- _The problem_: Copy the lines from the start of the records below through the line containing "CONTACTO (1696, 105)", both included, and leave out the pictures.

*** Source material ***

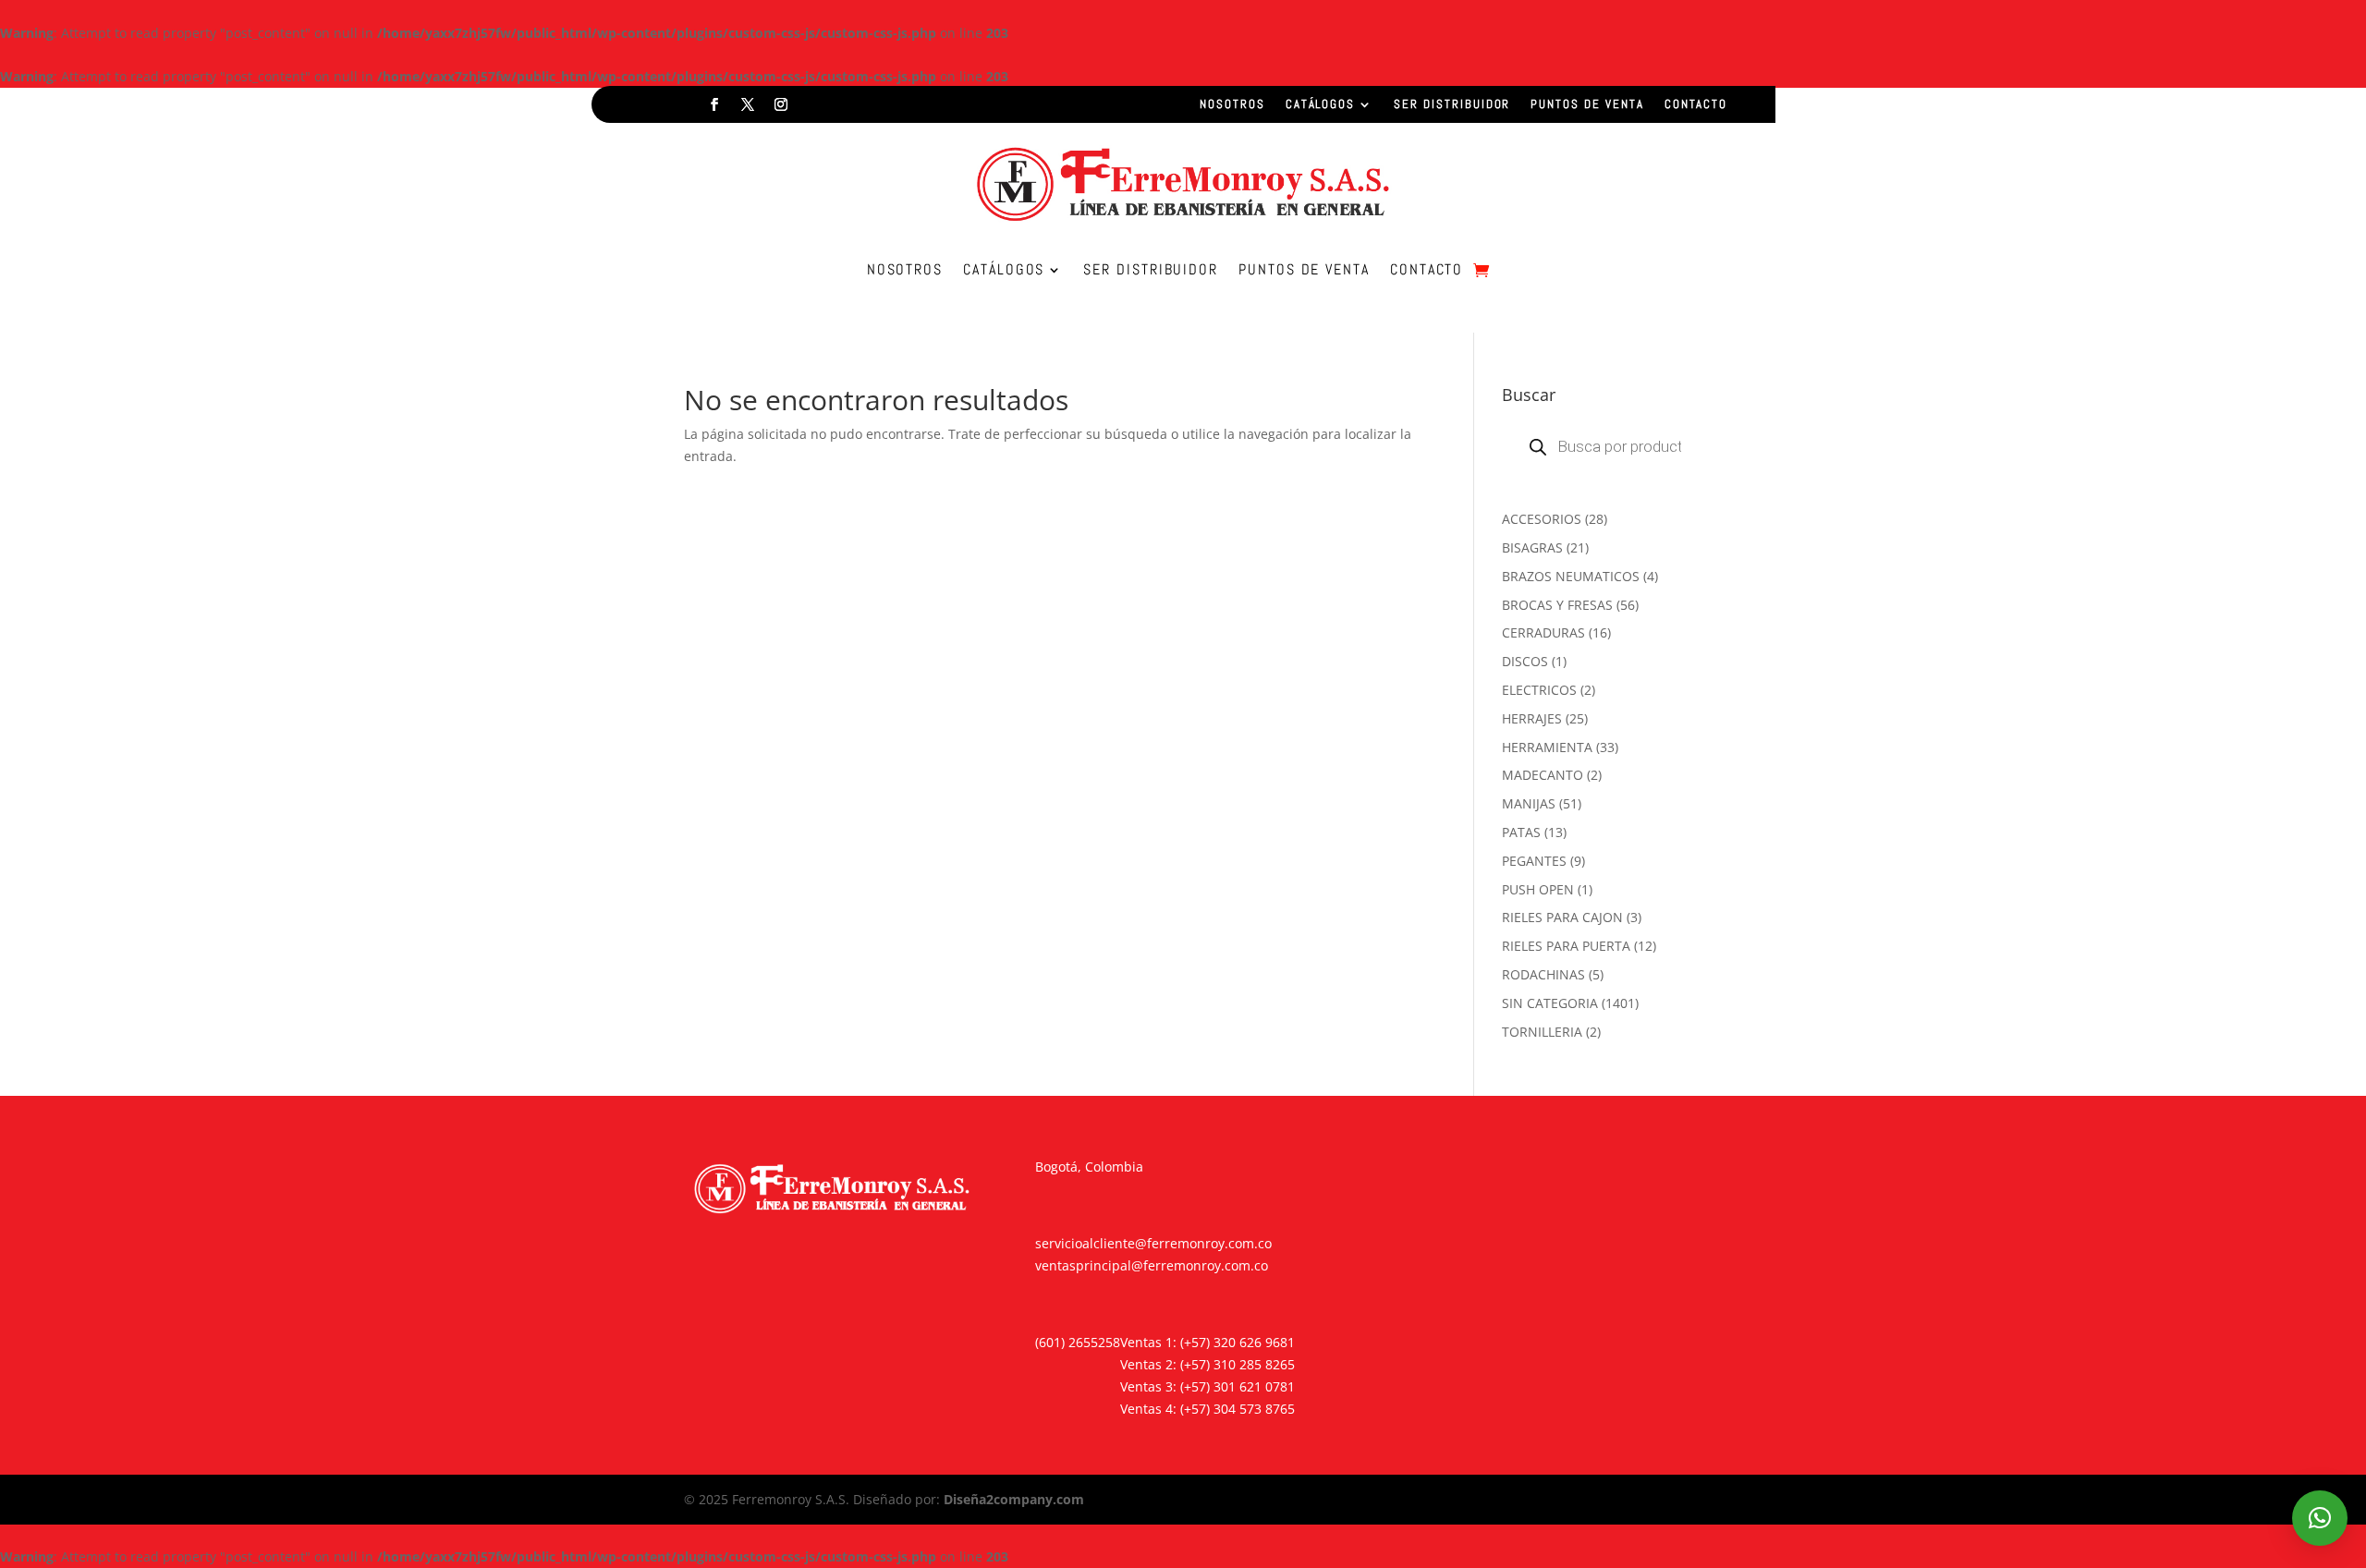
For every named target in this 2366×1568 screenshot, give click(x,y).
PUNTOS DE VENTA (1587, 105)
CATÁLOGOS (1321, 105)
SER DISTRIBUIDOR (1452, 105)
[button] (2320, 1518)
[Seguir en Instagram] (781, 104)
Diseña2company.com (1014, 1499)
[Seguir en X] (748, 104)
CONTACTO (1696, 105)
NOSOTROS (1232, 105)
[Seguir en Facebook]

*** End of Source material ***

- _Completed task_:
For every named target in this 2366×1568 screenshot, give click(x,y).
PUNTOS DE VENTA (1587, 105)
CATÁLOGOS (1321, 105)
SER DISTRIBUIDOR (1452, 105)
[button] (2320, 1518)
[Seguir en Instagram] (781, 104)
Diseña2company.com (1014, 1499)
[Seguir en X] (748, 104)
CONTACTO (1696, 105)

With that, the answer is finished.